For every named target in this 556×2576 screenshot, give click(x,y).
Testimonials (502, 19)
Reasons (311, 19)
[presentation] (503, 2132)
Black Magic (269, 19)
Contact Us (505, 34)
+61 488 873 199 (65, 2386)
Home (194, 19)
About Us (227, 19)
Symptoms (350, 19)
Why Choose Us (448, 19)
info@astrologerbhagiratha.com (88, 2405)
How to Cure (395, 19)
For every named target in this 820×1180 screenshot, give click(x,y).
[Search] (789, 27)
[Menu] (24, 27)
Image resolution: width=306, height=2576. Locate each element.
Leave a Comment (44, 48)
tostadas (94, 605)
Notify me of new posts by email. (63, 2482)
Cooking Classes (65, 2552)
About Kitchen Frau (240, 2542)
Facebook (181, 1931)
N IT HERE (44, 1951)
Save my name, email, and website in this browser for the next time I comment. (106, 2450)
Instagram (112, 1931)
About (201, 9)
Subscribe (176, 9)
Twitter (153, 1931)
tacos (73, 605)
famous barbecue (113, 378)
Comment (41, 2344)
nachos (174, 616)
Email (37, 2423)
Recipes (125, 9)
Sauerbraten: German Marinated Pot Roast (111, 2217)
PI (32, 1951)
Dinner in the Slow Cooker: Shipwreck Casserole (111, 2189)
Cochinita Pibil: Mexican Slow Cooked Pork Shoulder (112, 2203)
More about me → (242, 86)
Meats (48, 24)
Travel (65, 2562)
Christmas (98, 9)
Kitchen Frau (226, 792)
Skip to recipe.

•••

Aim of the exercise – Repeat exactly the lines of the material above, taking the first line, the line with "tacos (73, 605)", and every line between them.

Solution for this problem –
For every named target in this 556×2576 screenshot, give click(x,y).
Testimonials (502, 19)
Reasons (311, 19)
[presentation] (503, 2132)
Black Magic (269, 19)
Contact Us (505, 34)
+61 488 873 199 (65, 2386)
Home (194, 19)
About Us (227, 19)
Symptoms (350, 19)
Why Choose Us (448, 19)
info@astrologerbhagiratha.com (88, 2405)
How to Cure (395, 19)
For every named target in this 820×1180 screenshot, give click(x,y).
[Search] (789, 27)
[Menu] (24, 27)
Image resolution: width=306, height=2576. Locate each element.
Leave a Comment (44, 48)
tostadas (94, 605)
Notify me of new posts by email. (63, 2482)
Cooking Classes (65, 2552)
About Kitchen Frau (240, 2542)
Facebook (181, 1931)
N IT HERE (44, 1951)
Save my name, email, and website in this browser for the next time I comment. (106, 2450)
Instagram (112, 1931)
About (201, 9)
Subscribe (176, 9)
Twitter (153, 1931)
tacos (73, 605)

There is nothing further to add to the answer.